Metro Manila Mall (Teipelke, 2013)Over the years, this situation has led Ha Noi to develop into a stereotypical tourist city, while Makati, Fort Bonifacio, Mandaluyong, or Quezon City within Metro Manila have developed into business centers. This all makes economically sense, as each of the two cities is putting their key potential to best use. However, there might be a lot of wasted potential due to this one-sidedness. Non-touristic visitors to Ha Noi are harassed by tourist service providers, while non-touristic services are limited. On the other side, touristic visitors to Metro Manila have a hard time convincing themselves to stay much longer in a metropolitan area, which appears to be so much business-focused with all the tourism paraphernalia mostly absent.

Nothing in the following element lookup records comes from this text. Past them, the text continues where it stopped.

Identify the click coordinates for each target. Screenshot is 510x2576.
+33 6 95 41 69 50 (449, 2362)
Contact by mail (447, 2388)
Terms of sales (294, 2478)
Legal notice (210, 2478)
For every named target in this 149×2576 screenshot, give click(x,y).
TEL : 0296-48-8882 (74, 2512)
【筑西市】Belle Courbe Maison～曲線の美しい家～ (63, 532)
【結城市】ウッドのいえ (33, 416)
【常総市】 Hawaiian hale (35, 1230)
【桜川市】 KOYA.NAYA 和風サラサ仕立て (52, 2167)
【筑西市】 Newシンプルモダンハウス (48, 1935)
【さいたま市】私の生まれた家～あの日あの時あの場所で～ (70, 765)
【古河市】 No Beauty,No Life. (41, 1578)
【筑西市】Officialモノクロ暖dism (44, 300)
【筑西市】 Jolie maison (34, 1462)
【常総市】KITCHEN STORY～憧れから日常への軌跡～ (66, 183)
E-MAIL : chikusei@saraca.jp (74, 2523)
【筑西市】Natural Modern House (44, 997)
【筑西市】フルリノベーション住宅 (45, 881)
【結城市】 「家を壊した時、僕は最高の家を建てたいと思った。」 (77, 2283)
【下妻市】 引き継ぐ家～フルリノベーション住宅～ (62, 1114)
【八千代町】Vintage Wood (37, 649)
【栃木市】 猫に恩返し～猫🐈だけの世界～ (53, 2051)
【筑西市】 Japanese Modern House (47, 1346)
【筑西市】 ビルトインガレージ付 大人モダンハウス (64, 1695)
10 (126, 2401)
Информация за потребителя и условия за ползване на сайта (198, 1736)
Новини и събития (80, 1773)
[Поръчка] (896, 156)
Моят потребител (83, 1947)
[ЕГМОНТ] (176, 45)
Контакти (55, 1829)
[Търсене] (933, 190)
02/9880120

Metro Manila Intersection (Teipelke, 2013)The resulting question for tourist cities such as Ha Noi and business cities such as those in Metro Manila is about diversified economic growth and the corresponding urban fabric. The vulnerability of and fluctuations in the tourism industry, as well as the Asian economy in general have painfully shown both Ha Noi and Metro Manila that the betting on one main sector is risky. Supporting also other sectors relates to shared responsibilities between government, private enterprises, and civil society vis-à-vis the attractiveness of such sectors. Usually the main sector should be strong enough to not depend on a government’s specific caretaking; instead, private enterprises commonly see sufficient incentives to engage and enhance that sector. For other sectors, however, there need to be some kind of incentive structure and support mechanisms to establish them as more than just the weak additions to an all-dominating sector.

Ha Noi (Teipelke, 2013)Obviously, not every city entails the potentials to excel in every sector. There is nothing wrong with Venice or Siem Reap as key tourist destinations, nor is there anything wrong with Frankfurt or Bangalore as major business hubs. However, some of these cities have already made a strategic move in fostering also other sectors. And this makes sense as hardly any city is just the quintessential Disney World or Wall Street. The tricky task for city managers is, though, to start this diversification in a situation of growth and success of their main sector in order to address threats before they materialize – the stories of Spain (with an economic upheaval) and Egypt (with a political upheaval) are rather bad examples in this case.